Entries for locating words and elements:

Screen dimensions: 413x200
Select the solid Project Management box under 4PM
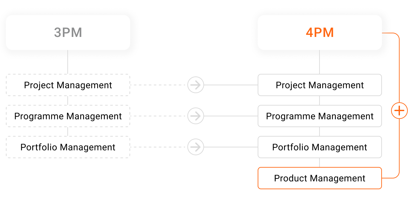(319, 85)
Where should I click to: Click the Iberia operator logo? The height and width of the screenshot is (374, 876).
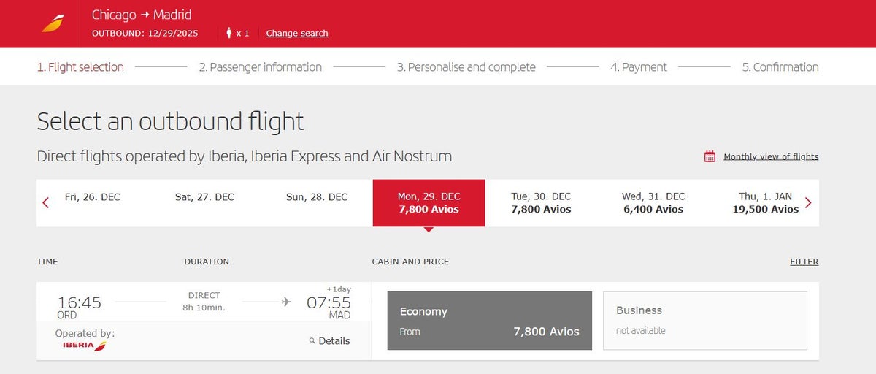(85, 345)
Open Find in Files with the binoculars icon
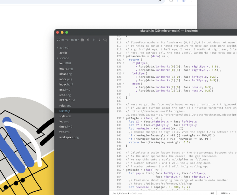237x195 pixels. coord(82,39)
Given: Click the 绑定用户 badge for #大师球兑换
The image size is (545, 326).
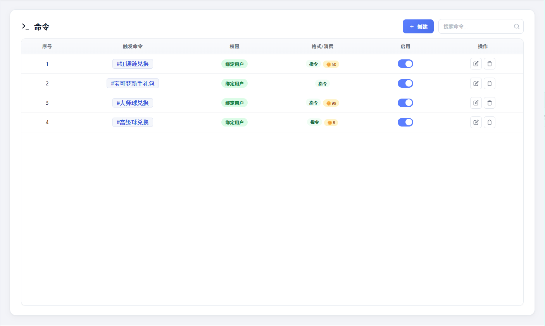Looking at the screenshot, I should [x=235, y=103].
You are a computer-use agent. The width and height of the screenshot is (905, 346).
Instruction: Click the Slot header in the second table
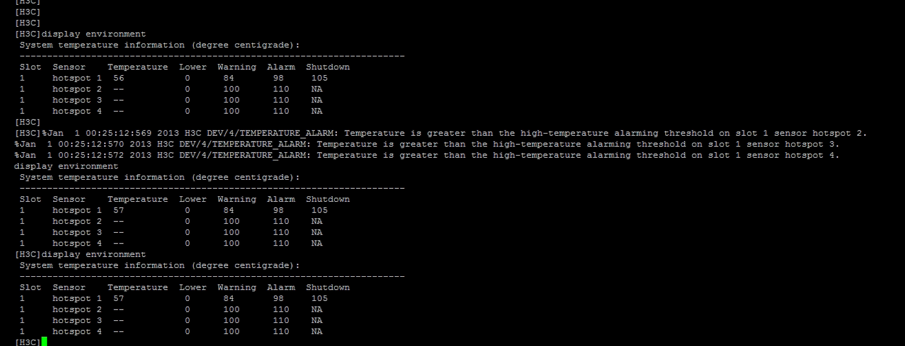[30, 199]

- _THE EXERCISE_
Reproduce every line of the listing above with "logo" changed to "emblem" and all other wording left as it is. Leave the pictures out.

- _WRITTEN ANSWER_
Screen dimensions: 413x200
Select the solid Project Management box under 4PM
(319, 85)
Where should I click to: Click the Iberia operator emblem? The height and width of the screenshot is (374, 876).
(85, 345)
Open Find in Files with the binoculars icon
237x195 pixels. coord(82,39)
Given: Click the 绑定用户 badge for #大师球兑换
The image size is (545, 326).
Looking at the screenshot, I should [x=235, y=103].
You are a computer-use agent. The width and height of the screenshot is (905, 346).
Instruction: Click the Slot header in the second table
[30, 199]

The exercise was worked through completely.